L’incertitude quant à leurs responsabilités dans la situation (une question de définition de la réalité sociale) et la préoccupation quant à la capacité de l’autorité à les punir ou à les récompenser semblent être les principales causes de la conformité des gens dans de telles circonstances. Il convient de noter que ces facteurs sont comparables à l’influence informationnelle et normative. Les facteurs situationnels qui définissent socialement la question de la responsabilité comme un devoir d’obéir plutôt que de désobéir augmentent la conformité (Kelman et Hamilton 1989), tout comme les facteurs qui augmentent la capacité de l’autorité à sanctionner.

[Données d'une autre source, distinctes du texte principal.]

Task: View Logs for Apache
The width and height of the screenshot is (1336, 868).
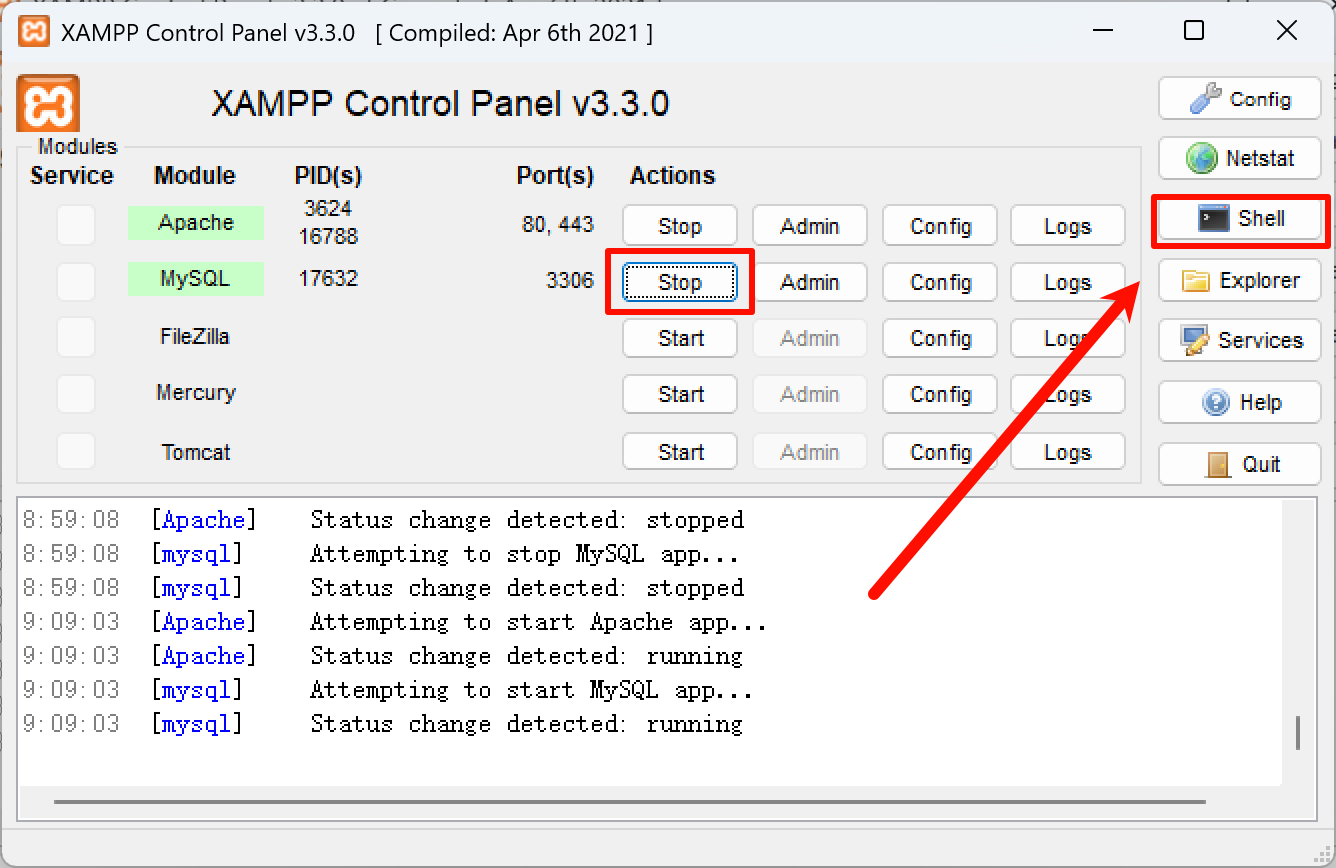Action: (1067, 225)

La recherche a démontré plusieurs de ces facteurs. La conformité est accrue par la légitimité de la figure d’autorité et sa surveillance du comportement de l’individu (Milgram 1974 ; Zelditch et Walker 1984). Lorsque d’autres personnes dans la situation obéissent ou lorsque la position de l’individu dans la chaîne de commandement supprime le contact direct avec la victime, la conformité augmente (Milgram 1974). En revanche, lorsque les autres personnes présentes résistent à l’autorité, la conformité chute de façon spectaculaire. Stanley Milgram (1974) a constaté que lorsque deux confédérés travaillant avec le sujet refusaient d’obéir à l’expérimentateur, seuls 10 % des sujets s’y conformaient pleinement eux-mêmes. Comme dans le cas d’un autre dissident d’une majorité unanime, les autres résistants définissent la désobéissance comme appropriée et fournissent un soutien pour résister. Dans une analyse des « crimes d’obéissance » dans de nombreux contextes gouvernementaux et militaires, Herbert Kelman et Lee Hamilton (1989) montrent comment de tels facteurs conduisent à la conformité aux ordres illégaux ou immoraux de l’autorité.

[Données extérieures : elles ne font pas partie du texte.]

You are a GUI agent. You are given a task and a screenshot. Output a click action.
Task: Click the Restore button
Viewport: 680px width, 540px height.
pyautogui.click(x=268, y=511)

La conformité et le respect sont fondamentaux pour le développement des normes, de l’organisation sociale, de la culture de groupe et des identités sociales partagées des personnes. En conséquence, la recherche sur la conformité et la compliance continue de se développer dans plusieurs directions. Des efforts sont en cours pour développer des modèles plus larges du processus d’influence sociale qui peuvent intégrer à la fois la conformité et le respect (voir Cialdini et Trost 1998). Ces efforts mettent davantage l’accent sur la dépendance des personnes à l’égard des relations et des groupes sociaux et abordent des questions telles que celle de savoir si l’influence de la minorité et de la majorité s’exerce par des processus différents ou similaires. En outre, de nouvelles recherches interculturelles plus systématiques tentent de comprendre à la fois ce qui est universel et ce qui est culturellement variable en matière de conformité et de respect (Markus et Kitiyama 1994 ; Smith et Bond 1996).